17 consecutive patients with suspicious of small pulmonary nodule and pulmonary emphysema (11 males, 6 females; mean age 72 years) underwent dynamic CE- perfusion ADCT, dynamic CE-perfusion MRI, which were evaluated by two Gd contrast media volumes as 1.5 ml (protocol A: 0.75mmol) and 3.5 ml (protocol B: 1.75mmol), and %FEV₁ measurement. Dynamic CE-perfusion MRI (TR 2.9 ms/ TE 1.1 ms/ flip angle 12 degree, reduction factor 2) in each patient was acquired on a 3T MR scanner (Vantage Titan 3T, Toshiba Medical Systems Corporation, Otawara, Japan) using a phased-array coil. Dynamic CE-perfusion ADCT of the entire lung in each patient was also performed on a 320-detector row CT system (Aquilion ONE, Toshiba) with non-helical dynamic volume scan at two or three different position, and generated dynamic CE-perfusion ADCT data of the entire lung by using our proprietary software. All dynamic CE-perfusion MR and ADCT data were analyzed by dual-input maximum slope method, and total arterial, pulmonary arterial and systemic arterial perfusion maps were generated on a pixel-by-pixel basis. Then regional pulmonary perfusion parameters were determined by ROI measurements.
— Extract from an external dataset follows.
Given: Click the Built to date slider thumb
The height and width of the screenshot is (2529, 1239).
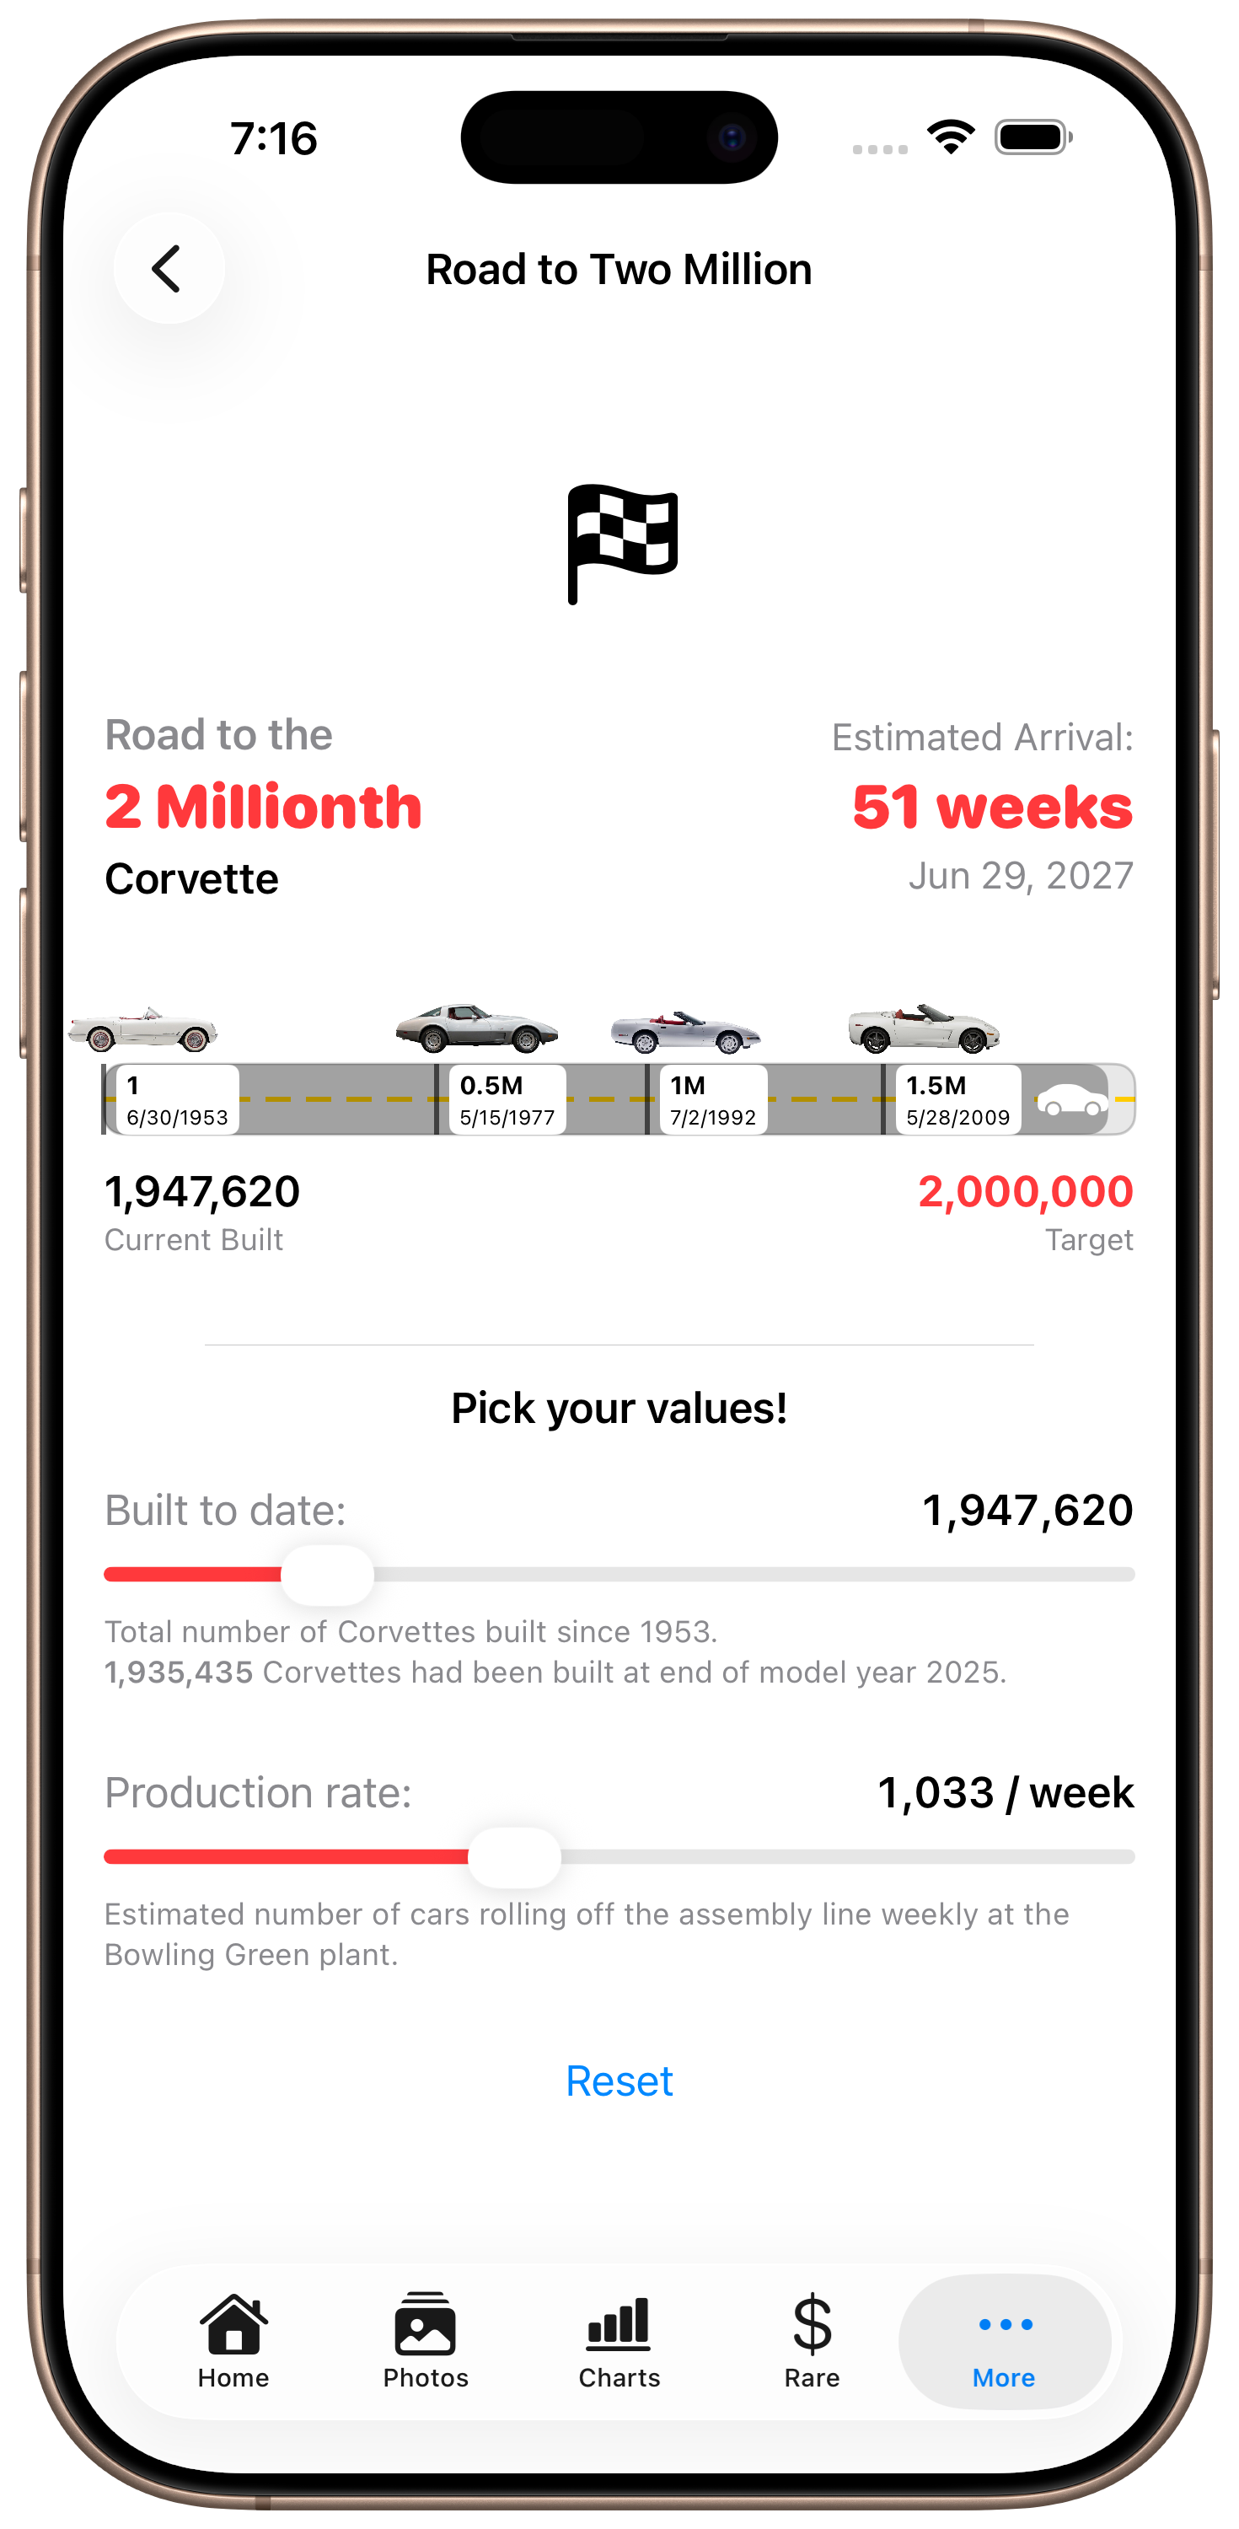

To access the influence of contrast media volume for regional perfusion assessment, correlations and mean differences of perfusion parameter between dynamic first-pass CE-perfusion ADCT and MRI assessed by 1.5ml and 3.5ml were statistically evaluated. To evaluate the capability for functional assessment, each perfusion parameter was also correlated with %FEV₁. A p value less than 0.05 was considered as statistically significant in all statistical analyses.
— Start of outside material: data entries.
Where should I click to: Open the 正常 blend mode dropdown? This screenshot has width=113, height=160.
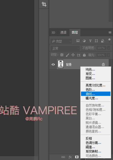pyautogui.click(x=65, y=48)
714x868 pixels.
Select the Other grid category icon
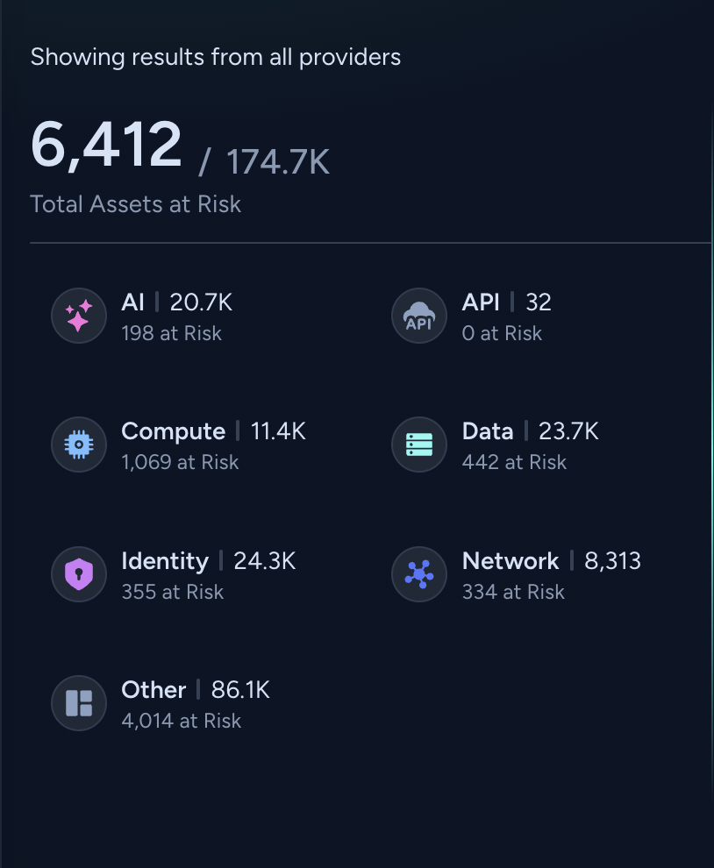pyautogui.click(x=79, y=702)
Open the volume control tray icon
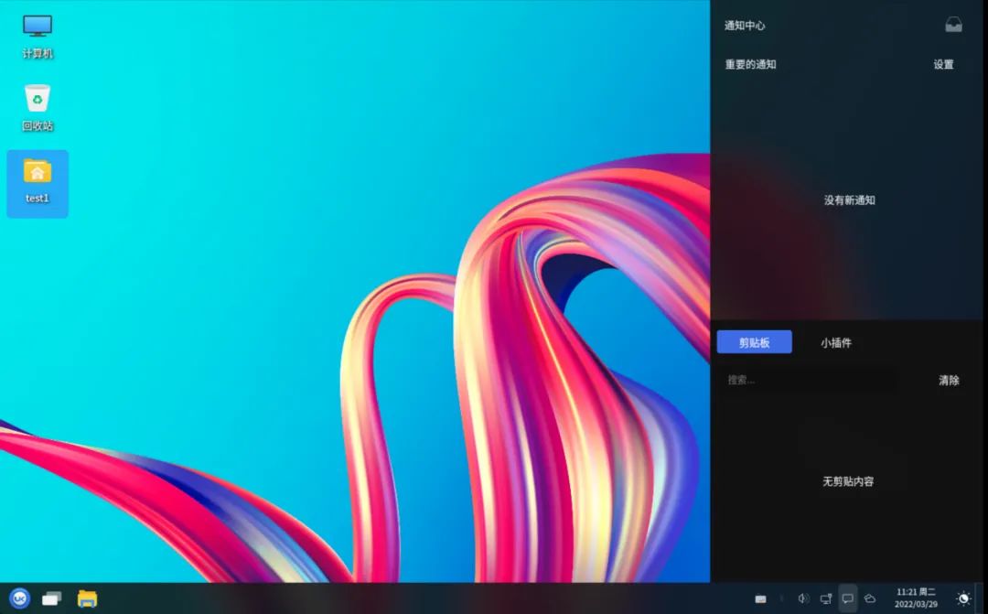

Representative case is shown in Figure 1. When correlated with each perfusion parameter from ADCT data, protocol A and B had significant and weak correlations with total (A: r=0.13, p=0.02; B: r=0.12, p=0.03) and pulmonary (A: r=0.16, p=0.003; B: r=0.15, p=0.005) arterial perfusions. Mean differences of all perfusion parameters of protocol A (total arterial perfusion: -9.7±41.3ml/100ml/min, pulmonary arterial perfusion: -15.2±32.0ml/100ml/min, systemic arterial perfusion: 5.5±15.4ml/100ml/min) were significantly smaller than those of protocol B (total arterial perfusion: 35.5±57.5ml/100ml/min, p<0.0001; pulmonary arterial perfusion: 27.5±48.3ml/100ml/min, p<0.0001; systemic arterial perfusion: 8.1±16.7ml/100ml/min, p=0.03). In addition, all perfusion MR parameters with protocol A (total arterial perfusion: r=0.60, p=0.02; pulmonary arterial perfusion: r=0.58, p=0.02; systemic arterial perfusion: r=0.54, p=0.04) and ADCT (total arterial perfusion: r=0.59, p=0.02; pulmonary arterial perfusion: r=0.61, p=0.02) had significant correlation with %FEV₁. Appropriate small contrast media volume for dynamic CE-perfusion MRI at 3T system provides accurate pulmonary perfusion parameter assessment and pulmonary functional loss evaluation, when compared with dynamic CE-perfusion ADCT.